You Should Get Yourself Ready Before You Are Ever Stopped.
If you intend to contest your speeding ticket, the most important times to prepare your defence are before the stop, while the officer is still there, and immediately after the officer has let you go.
As a result of this, it is ESSENTIAL that you recall EVERYTHING that is taking place around you and that you capture it:
What was the flow of the traffic like?
What kinds of signs can be found on the highway?
The state of the road's infrastructure.
What kind of a weather is it today?
While you are doing this, you should look for a secure location to pull over so that the officer and you can talk.
Put your flashers on, pull over to the right, and think about getting off the highway at the nearest exit if you're stuck in heavy traffic on the motorway.
The Method Involved
When you have been pulled over and stopped, you should REFUSE to leave your vehicle.
The majority of shootings of police officers take place as the officer is getting closer to the violation. His or her stress levels are high as a result of this, and as a result, he or she is carefully monitoring everything that you and the other people in the car are doing.
Reach into the box that houses the glove.
Reach under your seat
Keep your hands out in the open at all times.

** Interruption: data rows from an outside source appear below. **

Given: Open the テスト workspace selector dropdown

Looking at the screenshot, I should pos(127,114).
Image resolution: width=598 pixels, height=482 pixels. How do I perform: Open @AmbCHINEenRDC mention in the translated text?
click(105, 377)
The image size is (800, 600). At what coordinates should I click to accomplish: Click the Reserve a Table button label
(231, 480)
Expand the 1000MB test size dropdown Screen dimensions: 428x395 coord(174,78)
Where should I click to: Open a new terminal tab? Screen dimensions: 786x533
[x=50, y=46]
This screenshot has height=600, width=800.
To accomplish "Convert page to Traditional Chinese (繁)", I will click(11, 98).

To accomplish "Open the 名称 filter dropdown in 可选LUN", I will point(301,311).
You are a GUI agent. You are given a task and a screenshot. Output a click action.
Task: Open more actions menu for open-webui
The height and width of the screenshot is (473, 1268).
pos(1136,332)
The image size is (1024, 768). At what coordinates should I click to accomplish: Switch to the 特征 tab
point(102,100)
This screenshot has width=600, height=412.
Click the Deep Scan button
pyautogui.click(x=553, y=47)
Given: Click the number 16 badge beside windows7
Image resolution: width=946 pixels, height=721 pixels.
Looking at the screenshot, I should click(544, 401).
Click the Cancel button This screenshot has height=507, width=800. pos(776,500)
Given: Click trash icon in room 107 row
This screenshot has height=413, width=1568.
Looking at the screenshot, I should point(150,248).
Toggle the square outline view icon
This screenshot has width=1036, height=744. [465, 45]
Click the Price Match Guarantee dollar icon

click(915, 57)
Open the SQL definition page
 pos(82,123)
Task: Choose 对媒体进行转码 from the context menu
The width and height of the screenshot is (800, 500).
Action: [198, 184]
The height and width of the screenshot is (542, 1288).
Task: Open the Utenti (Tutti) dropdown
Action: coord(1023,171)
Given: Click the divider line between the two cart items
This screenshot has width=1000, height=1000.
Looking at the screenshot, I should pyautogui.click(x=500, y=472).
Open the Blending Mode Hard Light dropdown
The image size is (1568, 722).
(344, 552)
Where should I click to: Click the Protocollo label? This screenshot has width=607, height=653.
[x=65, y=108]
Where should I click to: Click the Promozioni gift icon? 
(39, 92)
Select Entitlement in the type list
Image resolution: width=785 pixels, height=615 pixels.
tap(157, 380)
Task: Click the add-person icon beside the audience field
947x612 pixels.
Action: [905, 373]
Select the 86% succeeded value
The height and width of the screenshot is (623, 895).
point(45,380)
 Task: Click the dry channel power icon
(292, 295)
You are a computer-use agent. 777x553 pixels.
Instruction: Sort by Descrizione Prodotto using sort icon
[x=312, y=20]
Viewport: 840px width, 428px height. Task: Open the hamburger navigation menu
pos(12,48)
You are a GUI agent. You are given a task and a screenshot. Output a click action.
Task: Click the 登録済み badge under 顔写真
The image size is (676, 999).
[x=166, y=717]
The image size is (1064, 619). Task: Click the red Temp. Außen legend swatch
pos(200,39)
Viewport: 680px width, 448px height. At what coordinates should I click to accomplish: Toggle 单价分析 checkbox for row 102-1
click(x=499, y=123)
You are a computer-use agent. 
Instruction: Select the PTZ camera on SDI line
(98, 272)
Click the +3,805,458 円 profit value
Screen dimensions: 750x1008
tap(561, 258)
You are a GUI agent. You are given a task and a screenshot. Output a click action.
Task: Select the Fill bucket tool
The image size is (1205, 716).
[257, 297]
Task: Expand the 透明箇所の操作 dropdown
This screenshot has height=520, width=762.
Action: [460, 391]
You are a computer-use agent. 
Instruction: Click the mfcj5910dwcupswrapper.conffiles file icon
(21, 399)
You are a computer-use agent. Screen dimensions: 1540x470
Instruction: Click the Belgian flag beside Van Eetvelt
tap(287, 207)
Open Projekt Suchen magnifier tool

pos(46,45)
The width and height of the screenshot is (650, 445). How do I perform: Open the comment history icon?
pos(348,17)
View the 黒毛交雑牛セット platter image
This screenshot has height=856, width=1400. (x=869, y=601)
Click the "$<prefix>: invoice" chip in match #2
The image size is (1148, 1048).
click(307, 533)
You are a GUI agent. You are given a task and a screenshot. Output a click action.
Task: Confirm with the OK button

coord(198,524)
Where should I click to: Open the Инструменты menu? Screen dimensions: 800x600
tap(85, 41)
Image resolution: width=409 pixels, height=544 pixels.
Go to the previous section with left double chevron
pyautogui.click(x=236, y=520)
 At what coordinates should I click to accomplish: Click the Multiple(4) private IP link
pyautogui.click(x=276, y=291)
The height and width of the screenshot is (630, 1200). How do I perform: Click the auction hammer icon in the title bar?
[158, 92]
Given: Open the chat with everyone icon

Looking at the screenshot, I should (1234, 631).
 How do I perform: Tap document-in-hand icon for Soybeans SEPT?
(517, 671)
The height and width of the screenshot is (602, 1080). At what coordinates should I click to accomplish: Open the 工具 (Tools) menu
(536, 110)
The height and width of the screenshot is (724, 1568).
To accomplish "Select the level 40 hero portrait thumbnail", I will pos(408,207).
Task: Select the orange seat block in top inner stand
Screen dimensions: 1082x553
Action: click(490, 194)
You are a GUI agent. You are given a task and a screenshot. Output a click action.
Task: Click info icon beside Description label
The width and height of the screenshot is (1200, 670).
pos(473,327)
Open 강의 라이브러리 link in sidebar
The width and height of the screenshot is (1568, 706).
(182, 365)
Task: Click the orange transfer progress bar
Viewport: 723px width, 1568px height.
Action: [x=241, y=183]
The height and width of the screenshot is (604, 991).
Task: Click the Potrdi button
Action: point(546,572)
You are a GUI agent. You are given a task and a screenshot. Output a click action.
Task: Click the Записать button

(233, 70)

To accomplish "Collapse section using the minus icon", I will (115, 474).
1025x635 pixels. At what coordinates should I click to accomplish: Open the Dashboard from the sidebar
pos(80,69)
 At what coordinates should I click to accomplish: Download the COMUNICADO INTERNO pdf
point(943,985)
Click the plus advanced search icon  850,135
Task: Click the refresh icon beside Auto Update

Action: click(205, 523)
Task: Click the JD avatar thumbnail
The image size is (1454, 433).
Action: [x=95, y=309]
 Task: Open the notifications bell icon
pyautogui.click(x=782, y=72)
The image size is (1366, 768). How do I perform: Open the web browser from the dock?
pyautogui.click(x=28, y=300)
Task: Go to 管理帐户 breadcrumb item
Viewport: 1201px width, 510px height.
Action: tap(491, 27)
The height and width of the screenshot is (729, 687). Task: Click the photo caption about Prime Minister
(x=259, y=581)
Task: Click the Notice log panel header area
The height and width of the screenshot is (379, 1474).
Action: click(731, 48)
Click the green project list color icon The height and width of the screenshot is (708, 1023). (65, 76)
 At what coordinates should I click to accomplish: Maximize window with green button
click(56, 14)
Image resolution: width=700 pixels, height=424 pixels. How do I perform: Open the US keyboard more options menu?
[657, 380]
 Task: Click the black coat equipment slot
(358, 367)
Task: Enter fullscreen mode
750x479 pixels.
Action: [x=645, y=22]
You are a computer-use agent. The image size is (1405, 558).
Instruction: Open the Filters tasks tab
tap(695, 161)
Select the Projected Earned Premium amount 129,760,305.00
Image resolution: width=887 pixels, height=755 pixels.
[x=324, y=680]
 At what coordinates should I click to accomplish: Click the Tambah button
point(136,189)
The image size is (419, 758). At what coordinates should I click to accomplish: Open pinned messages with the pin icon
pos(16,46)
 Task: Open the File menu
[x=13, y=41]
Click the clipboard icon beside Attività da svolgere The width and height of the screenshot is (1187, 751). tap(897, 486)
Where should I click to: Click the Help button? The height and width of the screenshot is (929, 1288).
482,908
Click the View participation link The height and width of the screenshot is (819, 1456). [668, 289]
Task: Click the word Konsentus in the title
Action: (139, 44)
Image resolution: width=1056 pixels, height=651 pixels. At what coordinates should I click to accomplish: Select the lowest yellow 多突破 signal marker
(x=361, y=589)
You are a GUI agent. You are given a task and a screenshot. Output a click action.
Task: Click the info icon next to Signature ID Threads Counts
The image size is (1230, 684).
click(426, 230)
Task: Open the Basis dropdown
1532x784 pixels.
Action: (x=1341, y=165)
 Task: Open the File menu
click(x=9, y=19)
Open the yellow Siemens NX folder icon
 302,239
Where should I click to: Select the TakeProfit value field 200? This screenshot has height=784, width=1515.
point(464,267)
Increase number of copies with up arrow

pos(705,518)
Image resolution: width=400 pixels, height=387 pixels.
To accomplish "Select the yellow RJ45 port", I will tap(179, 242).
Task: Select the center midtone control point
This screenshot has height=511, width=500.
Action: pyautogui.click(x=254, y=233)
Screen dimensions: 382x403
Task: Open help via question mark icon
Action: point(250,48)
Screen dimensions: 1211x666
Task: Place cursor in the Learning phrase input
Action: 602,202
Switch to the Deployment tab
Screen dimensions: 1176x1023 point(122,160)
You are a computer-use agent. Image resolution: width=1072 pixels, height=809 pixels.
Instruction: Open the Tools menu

At this time, your sole responsibility is to do anything you can to ease the officer's anxiety as much as you can.
The California Refreshment Stand
The California Stop is a technique that can help lessen the stress level of law enforcement officers.
While the police is getting out of his car, the window on the driver's side should be rolled down.
If it is after dark, you should turn the lights inside your home on.
After that, position your hands so that the palms are towards you while they are on top of the driving wheel.
When you do this, the officer will be able to immediately perceive that you do not pose an immediate threat, which will lessen his level of concern.
Do you have your license, registration, and insurance card? Do you have any weapons?
Now that the officer is standing next to your vehicle, one of the first things he is going to question you is whether or not you have any weapons in your possession, in addition to asking for your driver's license, registration, and insurance card.
If you do possess any guns, you must disclose the location of those weapons to him and obey the orders he gives you. Hopefully, you are authorised to possess weapons under the law.
Are You Aware of the Reason I Stopped You?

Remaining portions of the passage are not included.